[Recorded data]
Content starts

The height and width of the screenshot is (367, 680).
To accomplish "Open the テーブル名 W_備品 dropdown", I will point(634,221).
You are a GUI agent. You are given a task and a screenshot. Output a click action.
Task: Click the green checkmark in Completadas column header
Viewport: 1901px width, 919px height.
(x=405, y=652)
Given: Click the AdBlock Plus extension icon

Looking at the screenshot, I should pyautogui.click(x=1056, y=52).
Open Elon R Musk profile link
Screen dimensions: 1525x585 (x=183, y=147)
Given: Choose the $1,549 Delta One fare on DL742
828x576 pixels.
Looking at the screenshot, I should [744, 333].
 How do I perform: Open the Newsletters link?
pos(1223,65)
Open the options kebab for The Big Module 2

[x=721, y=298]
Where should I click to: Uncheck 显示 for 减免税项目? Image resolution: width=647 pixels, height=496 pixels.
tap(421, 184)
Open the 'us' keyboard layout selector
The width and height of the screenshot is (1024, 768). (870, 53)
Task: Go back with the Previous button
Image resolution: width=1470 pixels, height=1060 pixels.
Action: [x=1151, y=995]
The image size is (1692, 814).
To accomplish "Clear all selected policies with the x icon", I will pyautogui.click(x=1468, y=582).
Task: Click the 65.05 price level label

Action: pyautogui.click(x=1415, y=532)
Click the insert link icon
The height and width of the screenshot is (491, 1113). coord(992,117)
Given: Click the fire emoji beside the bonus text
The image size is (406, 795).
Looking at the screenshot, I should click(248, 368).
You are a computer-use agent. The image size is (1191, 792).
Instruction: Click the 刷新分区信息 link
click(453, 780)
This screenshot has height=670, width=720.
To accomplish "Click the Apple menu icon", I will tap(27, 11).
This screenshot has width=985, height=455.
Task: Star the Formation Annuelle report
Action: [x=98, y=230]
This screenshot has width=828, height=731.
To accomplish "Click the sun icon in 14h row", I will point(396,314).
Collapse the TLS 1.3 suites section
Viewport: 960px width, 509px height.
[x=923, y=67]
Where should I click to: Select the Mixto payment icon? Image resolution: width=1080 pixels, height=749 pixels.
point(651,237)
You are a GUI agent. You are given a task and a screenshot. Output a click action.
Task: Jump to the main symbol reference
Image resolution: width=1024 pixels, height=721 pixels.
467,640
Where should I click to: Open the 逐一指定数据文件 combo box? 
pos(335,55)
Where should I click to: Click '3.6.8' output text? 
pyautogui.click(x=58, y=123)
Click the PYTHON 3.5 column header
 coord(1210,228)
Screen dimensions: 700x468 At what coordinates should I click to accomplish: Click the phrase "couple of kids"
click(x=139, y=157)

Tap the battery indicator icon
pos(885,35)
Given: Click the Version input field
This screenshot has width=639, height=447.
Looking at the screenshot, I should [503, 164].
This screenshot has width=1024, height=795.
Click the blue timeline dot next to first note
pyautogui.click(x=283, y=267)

Content ends

[Task directions] Figure out how many lines above include the string "with", then report that number and nothing else.

[Result] 2